La France a-t-elle incité Daech à se retourner contre Paris ? François Hollande attendu à la barre ce mercredi

Des agents de la DGSI ont été entendus mardi avant l’audition de l’ancien président François Hollande, ce mercredi.

Ch. Ly. (avec AFP)

Plusieurs enquêteurs de la Direction générale de la sécurité intérieure (DGSI) ont été entendus mardi par la cour d’assises spéciale de Paris où se déroule depuis début septembre le procès des attentats du 13 Novembre. Ils ont dessiné à gros traits l’histoire du terrorisme islamique de 1995 à la fin 2012, puis l’émergence de l’État islamique (Daech), son apogée territorial fin 2014 et enfin ses défaites à la suite des bombardements de la coalition internationale et de l’offensive terrestre menée par les forces arabo-kurdes.

"1 467 résidents français sont partis en Syrie. Le maximum des départs c'est en 2014-2015 : 67 % des départs. Il faut aussi compter les 900 velléitaires qui ont cherché à se rendre sur place", a expliqué par visioconférence un agent masqué par une vitre opaque et armé d'un Power Point. "Au total dans le monde, c'est près de 30 000 à 40 000 personnes qui ont rejoint : plus de 2 000 Marocains, plus de 3 000 Tunisiens, des gens d'Asie centrale, etc. Et environ 6 000 Européens dont les Français constituaient un important contingent."

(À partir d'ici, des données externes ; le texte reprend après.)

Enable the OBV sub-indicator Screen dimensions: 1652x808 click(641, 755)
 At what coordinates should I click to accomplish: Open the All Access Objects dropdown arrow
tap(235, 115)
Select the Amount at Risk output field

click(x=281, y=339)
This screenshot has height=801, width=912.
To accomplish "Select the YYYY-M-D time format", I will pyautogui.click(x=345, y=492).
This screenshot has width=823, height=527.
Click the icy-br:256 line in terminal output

Le flux était incessant et l'entrée en Syrie, facilitée par la proximité de la Turquie avec l'Europe. L'agent a déclaré que la France avait effectué en novembre 2015 plus d'un millier de signalements auprès des services turcs, "mais cela n'empêchait pas les gens de passer. La plupart du temps, ils partaient pour une zone touristique puis passaient par des chemins de traverse".

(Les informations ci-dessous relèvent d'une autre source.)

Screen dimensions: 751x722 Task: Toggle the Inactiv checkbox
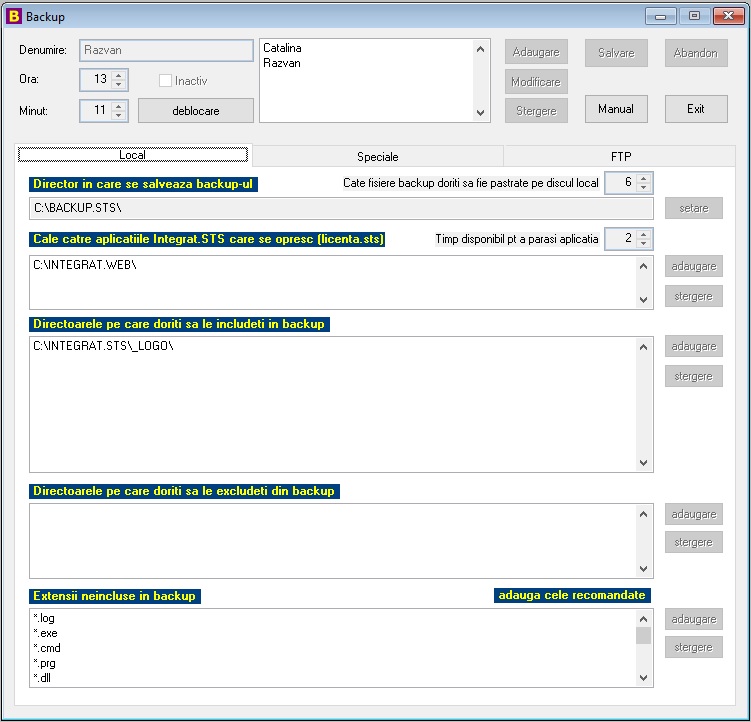point(165,80)
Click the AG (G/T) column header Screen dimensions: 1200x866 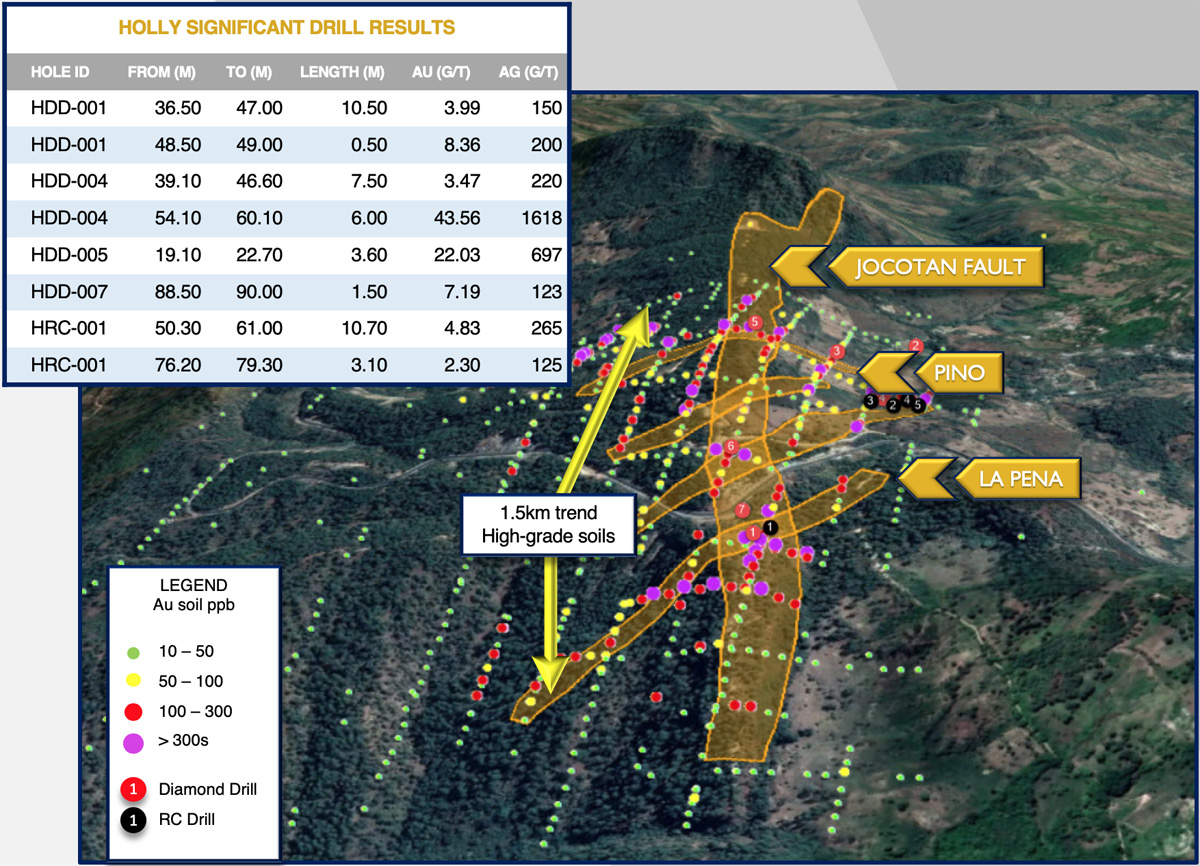(x=528, y=71)
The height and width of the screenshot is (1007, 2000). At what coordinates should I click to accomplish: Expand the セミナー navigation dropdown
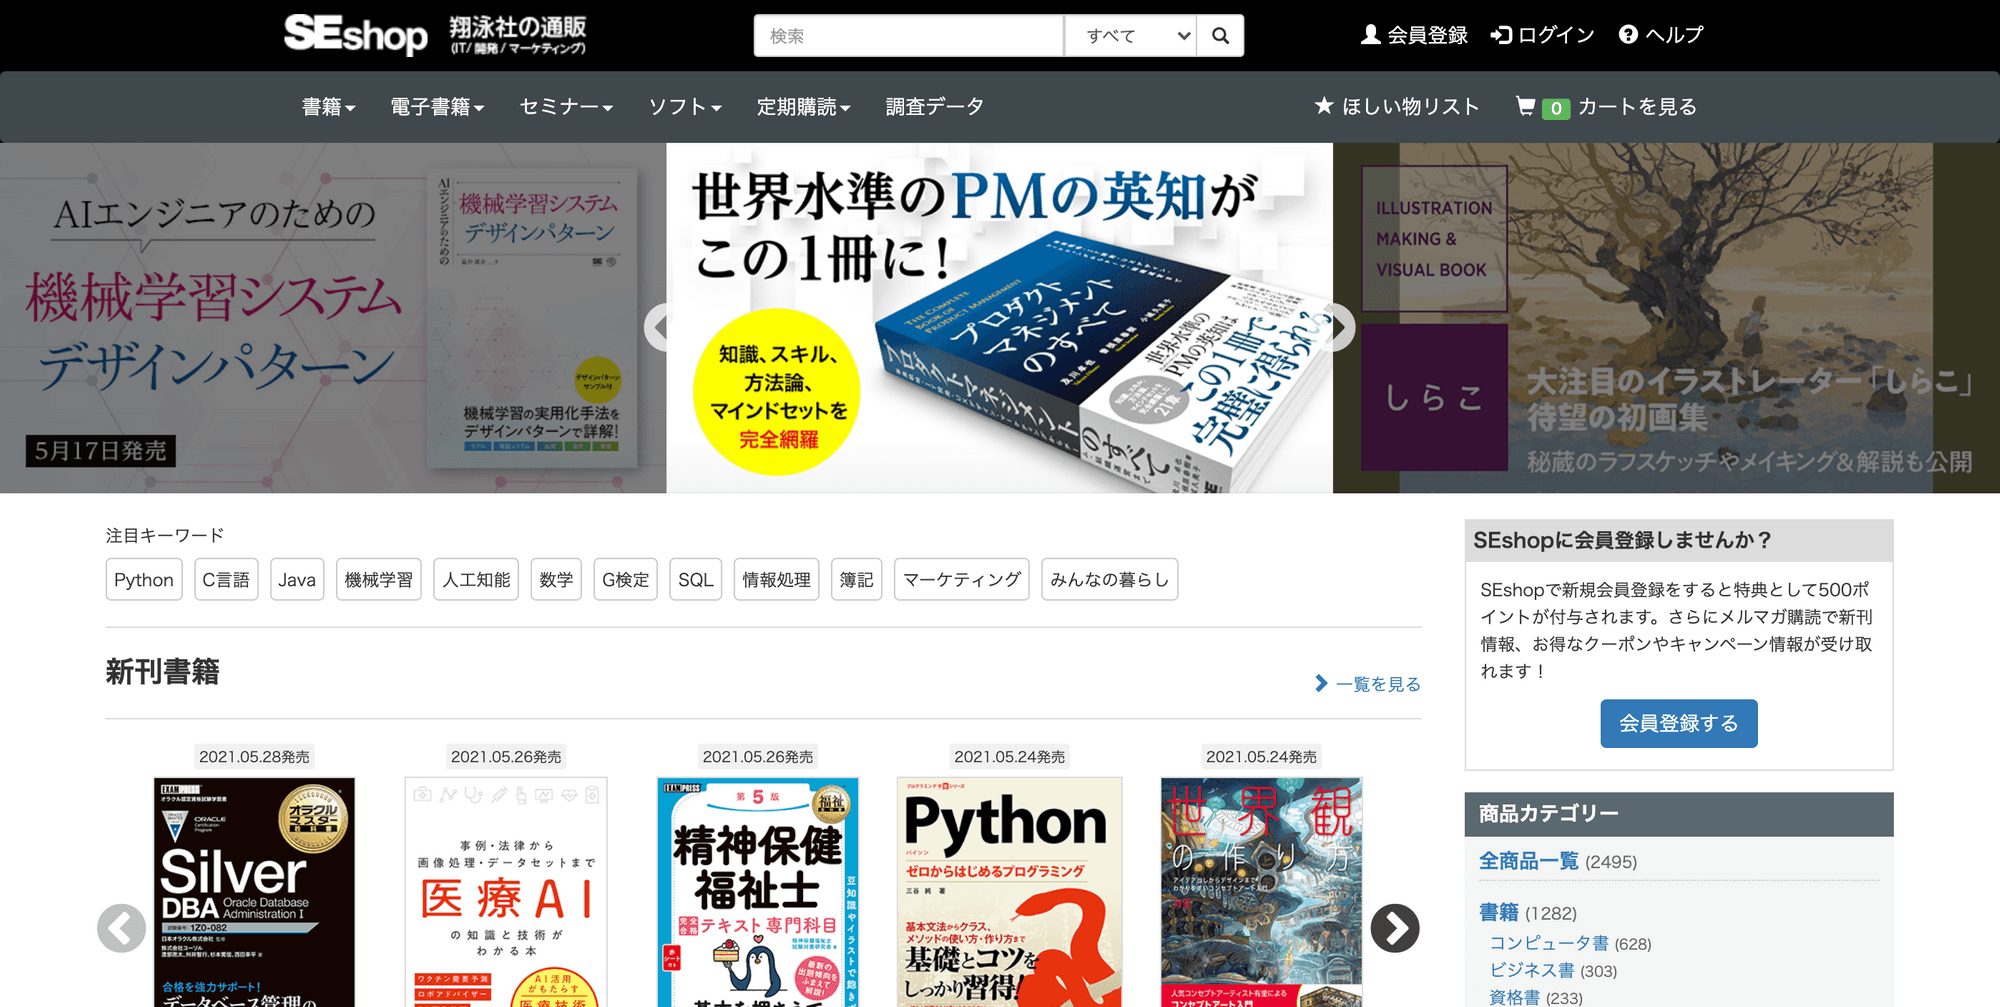(x=566, y=107)
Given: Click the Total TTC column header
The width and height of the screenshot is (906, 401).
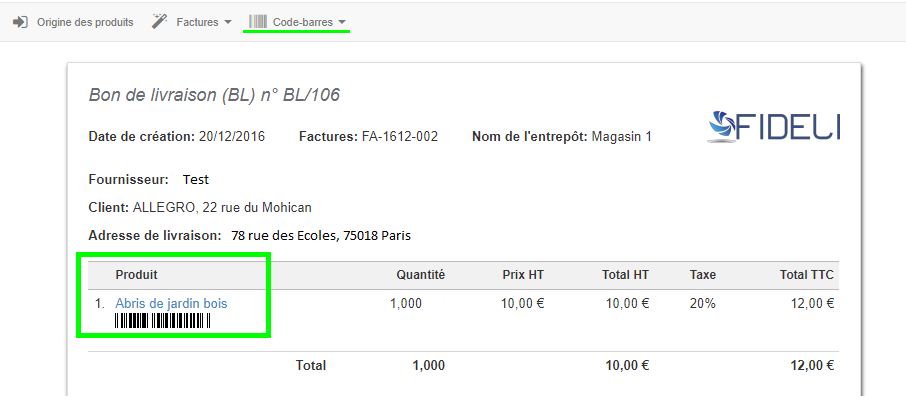Looking at the screenshot, I should [807, 275].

Depuis 2016, le groupe terroriste est passé d’opérations quasi-militaires projetées depuis la Syrie à une propagande soutenue à l’égard de ses sympathisants en Europe, les incitant à commettre des attentats. Des "fiches techniques" ont été diffusées sur le Net pour montrer plusieurs moyens de commettre ces attentats.

François Hollande entendu ce mercredi

L’audience de ce mercredi est particulièrement attendue car François Hollande y sera entendu à titre de témoin. Il sera suivi de l'islamologue Gilles Kepel. Les auditions de l’ancien ministre de l’Intérieur Bernard Cazeneuve et de l’ancien procureur de Paris François Molins ont été reportées au 17 novembre.

L'ex-président de la République a été cité par l'association Life for Paris, partie civile au procès. Sa venue avait suscité des remous au début du procès. Plusieurs avocats de la défense s'étaient notamment interrogés sur la pertinence de l'audition de François Hollande. "On ne comprend pas très bien ce que ce témoin pourrait apporter à la manifestation de la vérité", avait déclaré l'un d'eux. "Il était au moins sur l'un des lieux des attentats. […] Il pourra donner des éléments sur un certain nombre de thématiques", avait au contraire estimé un avocat de parties civiles.

Dans des interviews avant le procès, François Hollande a promis de répondre à l'accusation selon laquelle c'est la participation de la France aux bombardements alliés qui a incité Daech à se retourner contre Paris. "François Hollande a dit que nous avons combattu la France à cause de ses valeurs, mais c'est un mensonge", avait déclaré Salah Abdeslam, blâmant les "avions français qui ont bombardé l'État islamique, les hommes, les femmes, les enfants". "François Hollande savait les risques qu'il prenait en attaquant l'État islamique en Syrie", avait accusé Salah Abdeslam.